Basu’s monograph also highlights deep tensions between law and its application evident from judges’ moralistic attitudes about the effects of divorce on children’s well-being. Counselors’ engagements reflect the moral baseline when judging working women’s divorce decisions. Often progressive elements in codified family law, which are cited by litigants in family courts, are criticized because of their indifference to customary gender hierarchies. Basu upholds that the purpose of these courts i.e., efficient adjudication, is defeated because they are excessively invested in preserving marriage. The emphasis on conciliation also leads to formulating complex problems of domestic violence in the language of monetary compensation even when women litigants are disinterested in monetary compensation.
An interesting aspect of Basu’s meticulous ethnography is to underscore how family courts etch out a space separate from the formal world of law and its detrimental consequences. The judges are appointed by the courts and the procedures of cross-examination are similar to that of formal courts. Yet, litigants are discouraged from seeking formal legal help. Interestingly, on several occasions well-prepared women litigants who tried to cross-examine their partners in front of the judge were reproached. On the other hand, counselors shift between law and tradition to rationalize and uphold marriage and family over conjugality. Counselors, who are paralegals, advice litigant couples, but particularly women to bear the burden of fitting into conflict or violence-ridden environment in the family or the extended family.
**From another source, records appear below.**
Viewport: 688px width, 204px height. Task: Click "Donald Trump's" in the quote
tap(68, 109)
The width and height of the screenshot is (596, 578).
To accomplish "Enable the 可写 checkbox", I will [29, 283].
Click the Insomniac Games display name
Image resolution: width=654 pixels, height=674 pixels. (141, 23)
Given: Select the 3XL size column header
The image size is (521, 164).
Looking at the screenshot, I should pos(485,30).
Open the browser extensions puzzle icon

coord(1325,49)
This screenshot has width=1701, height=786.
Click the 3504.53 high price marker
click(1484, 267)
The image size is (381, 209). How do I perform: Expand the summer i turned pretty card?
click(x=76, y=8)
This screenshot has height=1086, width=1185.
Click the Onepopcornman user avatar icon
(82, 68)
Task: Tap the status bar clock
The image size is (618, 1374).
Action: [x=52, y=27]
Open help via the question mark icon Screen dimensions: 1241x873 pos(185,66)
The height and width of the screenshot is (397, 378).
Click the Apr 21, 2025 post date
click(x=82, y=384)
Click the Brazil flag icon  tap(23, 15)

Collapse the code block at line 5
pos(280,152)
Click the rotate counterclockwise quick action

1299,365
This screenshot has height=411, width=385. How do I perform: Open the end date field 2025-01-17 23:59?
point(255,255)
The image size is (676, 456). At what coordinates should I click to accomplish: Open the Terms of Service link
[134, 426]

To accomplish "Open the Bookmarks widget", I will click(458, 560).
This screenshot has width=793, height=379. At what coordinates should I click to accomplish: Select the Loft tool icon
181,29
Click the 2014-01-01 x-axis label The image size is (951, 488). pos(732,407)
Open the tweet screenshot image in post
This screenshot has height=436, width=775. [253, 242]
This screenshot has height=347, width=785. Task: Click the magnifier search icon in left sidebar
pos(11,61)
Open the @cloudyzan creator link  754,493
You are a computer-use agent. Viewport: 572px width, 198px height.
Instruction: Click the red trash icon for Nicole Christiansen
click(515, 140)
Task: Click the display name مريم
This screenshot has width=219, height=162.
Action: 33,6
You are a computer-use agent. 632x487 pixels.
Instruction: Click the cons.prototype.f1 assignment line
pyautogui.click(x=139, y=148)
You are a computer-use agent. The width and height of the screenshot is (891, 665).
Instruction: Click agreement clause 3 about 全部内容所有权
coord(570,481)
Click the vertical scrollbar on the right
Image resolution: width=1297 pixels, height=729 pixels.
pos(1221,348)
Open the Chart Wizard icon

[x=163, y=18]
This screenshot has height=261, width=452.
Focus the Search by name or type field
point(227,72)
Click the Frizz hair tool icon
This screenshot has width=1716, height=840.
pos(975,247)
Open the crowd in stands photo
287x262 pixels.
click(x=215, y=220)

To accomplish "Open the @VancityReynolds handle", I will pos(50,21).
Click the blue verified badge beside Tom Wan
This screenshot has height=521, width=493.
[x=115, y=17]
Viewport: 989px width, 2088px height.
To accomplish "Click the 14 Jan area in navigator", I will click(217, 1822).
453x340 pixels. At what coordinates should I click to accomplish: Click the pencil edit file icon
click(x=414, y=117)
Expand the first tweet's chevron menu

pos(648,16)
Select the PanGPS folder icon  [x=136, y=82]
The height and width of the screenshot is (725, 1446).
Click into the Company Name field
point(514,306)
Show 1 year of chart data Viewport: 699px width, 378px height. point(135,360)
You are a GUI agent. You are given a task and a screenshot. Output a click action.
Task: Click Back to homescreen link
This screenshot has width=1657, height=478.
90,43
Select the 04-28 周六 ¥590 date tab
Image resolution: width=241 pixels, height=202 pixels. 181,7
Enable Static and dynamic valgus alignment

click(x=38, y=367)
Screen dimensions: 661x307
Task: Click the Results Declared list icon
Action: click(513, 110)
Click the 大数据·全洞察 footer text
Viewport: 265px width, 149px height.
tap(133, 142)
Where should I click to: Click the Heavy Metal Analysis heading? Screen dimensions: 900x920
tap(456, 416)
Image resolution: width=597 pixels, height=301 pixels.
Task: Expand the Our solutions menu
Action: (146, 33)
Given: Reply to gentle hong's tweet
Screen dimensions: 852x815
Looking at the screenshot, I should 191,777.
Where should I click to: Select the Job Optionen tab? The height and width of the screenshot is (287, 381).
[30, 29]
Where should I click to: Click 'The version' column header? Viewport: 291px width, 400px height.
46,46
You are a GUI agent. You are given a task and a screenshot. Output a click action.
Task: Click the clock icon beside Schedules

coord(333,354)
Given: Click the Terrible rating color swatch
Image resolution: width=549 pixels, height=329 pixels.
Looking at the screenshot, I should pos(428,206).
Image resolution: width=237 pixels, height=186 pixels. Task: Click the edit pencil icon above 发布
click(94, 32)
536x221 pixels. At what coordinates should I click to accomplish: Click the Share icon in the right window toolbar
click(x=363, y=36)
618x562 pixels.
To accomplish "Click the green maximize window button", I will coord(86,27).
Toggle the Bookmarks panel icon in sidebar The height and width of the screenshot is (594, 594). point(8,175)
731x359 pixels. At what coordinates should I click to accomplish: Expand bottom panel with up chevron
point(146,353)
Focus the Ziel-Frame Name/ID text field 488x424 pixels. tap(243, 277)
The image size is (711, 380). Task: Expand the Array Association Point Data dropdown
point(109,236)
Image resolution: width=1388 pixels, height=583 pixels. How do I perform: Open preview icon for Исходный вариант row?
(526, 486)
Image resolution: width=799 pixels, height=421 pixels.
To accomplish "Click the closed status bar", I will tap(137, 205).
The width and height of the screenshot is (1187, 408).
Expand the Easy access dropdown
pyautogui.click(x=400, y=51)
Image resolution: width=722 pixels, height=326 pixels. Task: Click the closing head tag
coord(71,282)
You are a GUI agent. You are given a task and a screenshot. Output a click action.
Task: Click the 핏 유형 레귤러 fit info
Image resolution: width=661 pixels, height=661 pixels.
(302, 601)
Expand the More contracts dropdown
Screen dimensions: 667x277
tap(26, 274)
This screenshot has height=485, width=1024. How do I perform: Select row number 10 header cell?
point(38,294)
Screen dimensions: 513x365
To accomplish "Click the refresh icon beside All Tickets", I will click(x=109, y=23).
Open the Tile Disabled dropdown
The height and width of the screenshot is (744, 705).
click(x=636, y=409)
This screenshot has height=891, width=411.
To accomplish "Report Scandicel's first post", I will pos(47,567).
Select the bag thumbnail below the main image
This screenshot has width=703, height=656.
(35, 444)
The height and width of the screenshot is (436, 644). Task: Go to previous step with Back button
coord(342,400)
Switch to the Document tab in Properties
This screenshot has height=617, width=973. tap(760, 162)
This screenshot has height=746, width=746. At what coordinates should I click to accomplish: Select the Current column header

Basu, thus, concludes that the life of the laws that seek to represent women in the legal framework of the nation-state (or feminist legal reform) is checkered. Right from their legislation to implementation in the concrete situations of adjudication, the laws and its agents reconstitute or reiterate patriarchal structures in different ways creating new subjectivities and desires subsequently upholding marriage and family. Throughout this study—located at the intersections of the legal, marital and the conjugal—Basu draws in readers to consider the significance of feminist engagements with law and reflect on its potentials and pitfalls. General readers, students and scholars interested in the questions of state-making, law, gender studies and South Asia will certainly benefit from reading this rich monograph written in engaging and precise prose.
Dr. Debarati Sen is an Associate Professor of Anthropology and Conflict Management, Kennesaw State University.